» **Brief**
Each line from the one containing "Instruction: Open the Character" onward, through the end of the entries, is to be transcribed exactly; nothing else is to be included.

» **Excerpted data**

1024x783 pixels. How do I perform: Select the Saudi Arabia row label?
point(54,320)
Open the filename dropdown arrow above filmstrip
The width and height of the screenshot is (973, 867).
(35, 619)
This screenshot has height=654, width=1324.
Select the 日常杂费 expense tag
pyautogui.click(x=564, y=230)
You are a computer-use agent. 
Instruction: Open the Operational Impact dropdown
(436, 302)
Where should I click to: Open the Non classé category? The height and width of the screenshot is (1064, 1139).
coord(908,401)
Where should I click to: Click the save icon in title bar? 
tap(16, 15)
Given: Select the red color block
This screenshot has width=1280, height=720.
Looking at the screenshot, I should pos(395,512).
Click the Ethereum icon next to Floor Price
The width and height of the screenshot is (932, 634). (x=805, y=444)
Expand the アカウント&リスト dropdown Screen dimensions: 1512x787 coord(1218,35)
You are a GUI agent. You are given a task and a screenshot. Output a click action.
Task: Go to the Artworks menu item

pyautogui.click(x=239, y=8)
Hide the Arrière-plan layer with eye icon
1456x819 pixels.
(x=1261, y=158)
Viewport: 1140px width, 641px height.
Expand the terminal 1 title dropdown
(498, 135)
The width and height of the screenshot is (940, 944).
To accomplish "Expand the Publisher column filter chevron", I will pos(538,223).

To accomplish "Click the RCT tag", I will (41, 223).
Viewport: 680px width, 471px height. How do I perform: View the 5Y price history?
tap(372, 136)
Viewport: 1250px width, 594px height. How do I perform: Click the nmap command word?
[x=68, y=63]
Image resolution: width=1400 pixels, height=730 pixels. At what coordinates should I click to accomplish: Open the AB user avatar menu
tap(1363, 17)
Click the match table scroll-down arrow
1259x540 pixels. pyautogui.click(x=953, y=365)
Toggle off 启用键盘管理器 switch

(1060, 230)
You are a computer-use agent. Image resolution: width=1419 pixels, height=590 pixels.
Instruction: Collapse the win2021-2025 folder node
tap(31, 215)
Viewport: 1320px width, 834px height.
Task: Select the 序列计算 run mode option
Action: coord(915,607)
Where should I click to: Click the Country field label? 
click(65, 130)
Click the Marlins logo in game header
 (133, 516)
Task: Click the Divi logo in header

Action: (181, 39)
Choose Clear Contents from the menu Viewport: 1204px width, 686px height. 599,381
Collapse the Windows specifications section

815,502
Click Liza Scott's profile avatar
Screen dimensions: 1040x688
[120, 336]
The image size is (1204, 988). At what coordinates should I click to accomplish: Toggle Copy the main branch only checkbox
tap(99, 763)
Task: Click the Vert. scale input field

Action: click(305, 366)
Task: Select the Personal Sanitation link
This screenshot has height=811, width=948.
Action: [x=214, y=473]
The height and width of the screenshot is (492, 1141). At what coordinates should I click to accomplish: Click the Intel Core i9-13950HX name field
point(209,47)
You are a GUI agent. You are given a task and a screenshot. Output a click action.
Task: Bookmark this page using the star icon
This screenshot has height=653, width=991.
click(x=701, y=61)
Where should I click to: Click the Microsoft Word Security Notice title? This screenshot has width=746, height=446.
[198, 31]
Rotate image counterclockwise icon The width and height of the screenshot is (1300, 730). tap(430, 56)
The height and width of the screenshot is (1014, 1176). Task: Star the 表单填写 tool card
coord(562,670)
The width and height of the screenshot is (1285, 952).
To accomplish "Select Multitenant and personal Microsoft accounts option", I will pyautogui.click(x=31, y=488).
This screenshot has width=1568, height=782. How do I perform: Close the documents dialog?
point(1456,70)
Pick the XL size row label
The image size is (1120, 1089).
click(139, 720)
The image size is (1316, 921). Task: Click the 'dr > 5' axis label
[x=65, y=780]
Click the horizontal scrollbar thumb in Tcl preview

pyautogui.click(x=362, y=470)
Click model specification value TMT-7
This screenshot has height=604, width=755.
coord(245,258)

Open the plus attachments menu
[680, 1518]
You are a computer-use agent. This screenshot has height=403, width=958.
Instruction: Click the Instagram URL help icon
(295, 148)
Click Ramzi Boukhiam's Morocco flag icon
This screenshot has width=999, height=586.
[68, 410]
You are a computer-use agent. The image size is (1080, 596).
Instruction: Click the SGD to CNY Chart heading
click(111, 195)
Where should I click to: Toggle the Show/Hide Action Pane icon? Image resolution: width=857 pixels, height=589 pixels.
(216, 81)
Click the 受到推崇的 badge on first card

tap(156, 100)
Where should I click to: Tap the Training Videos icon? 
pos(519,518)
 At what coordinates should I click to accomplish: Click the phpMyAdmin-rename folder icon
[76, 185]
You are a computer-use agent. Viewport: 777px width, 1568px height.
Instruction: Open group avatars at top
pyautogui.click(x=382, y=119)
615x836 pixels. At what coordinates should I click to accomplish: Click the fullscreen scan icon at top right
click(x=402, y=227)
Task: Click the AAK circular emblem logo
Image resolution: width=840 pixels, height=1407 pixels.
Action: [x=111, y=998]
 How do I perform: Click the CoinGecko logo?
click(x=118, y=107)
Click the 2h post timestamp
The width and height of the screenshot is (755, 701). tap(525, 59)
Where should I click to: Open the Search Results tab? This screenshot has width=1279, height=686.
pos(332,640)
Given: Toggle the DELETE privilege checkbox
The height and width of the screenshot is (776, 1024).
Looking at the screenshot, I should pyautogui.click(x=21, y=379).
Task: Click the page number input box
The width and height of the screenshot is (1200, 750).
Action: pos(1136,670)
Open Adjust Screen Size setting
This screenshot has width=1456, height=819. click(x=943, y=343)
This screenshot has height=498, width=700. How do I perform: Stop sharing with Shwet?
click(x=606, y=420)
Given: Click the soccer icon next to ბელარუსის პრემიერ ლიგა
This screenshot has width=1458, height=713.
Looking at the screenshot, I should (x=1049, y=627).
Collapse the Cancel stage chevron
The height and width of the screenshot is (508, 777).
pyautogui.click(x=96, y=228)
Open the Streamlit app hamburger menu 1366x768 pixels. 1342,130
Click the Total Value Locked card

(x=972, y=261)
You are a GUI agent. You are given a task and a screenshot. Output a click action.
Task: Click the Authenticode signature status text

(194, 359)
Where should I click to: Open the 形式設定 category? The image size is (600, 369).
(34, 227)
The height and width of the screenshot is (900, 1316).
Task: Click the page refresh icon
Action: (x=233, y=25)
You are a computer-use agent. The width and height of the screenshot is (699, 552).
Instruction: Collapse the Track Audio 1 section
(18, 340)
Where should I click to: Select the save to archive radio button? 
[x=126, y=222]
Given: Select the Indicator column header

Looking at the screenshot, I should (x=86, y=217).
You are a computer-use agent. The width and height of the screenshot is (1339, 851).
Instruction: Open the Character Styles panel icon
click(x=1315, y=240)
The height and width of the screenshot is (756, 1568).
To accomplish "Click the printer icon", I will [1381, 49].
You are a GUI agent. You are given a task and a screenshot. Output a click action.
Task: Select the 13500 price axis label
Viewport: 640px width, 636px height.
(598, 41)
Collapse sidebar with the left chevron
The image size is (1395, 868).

» **Expected answer**
Instruction: Open the Character Styles panel icon
click(x=1315, y=240)
The height and width of the screenshot is (756, 1568).
To accomplish "Click the printer icon", I will [1381, 49].
You are a GUI agent. You are given a task and a screenshot. Output a click action.
Task: Select the 13500 price axis label
Viewport: 640px width, 636px height.
(598, 41)
Collapse sidebar with the left chevron
The image size is (1395, 868).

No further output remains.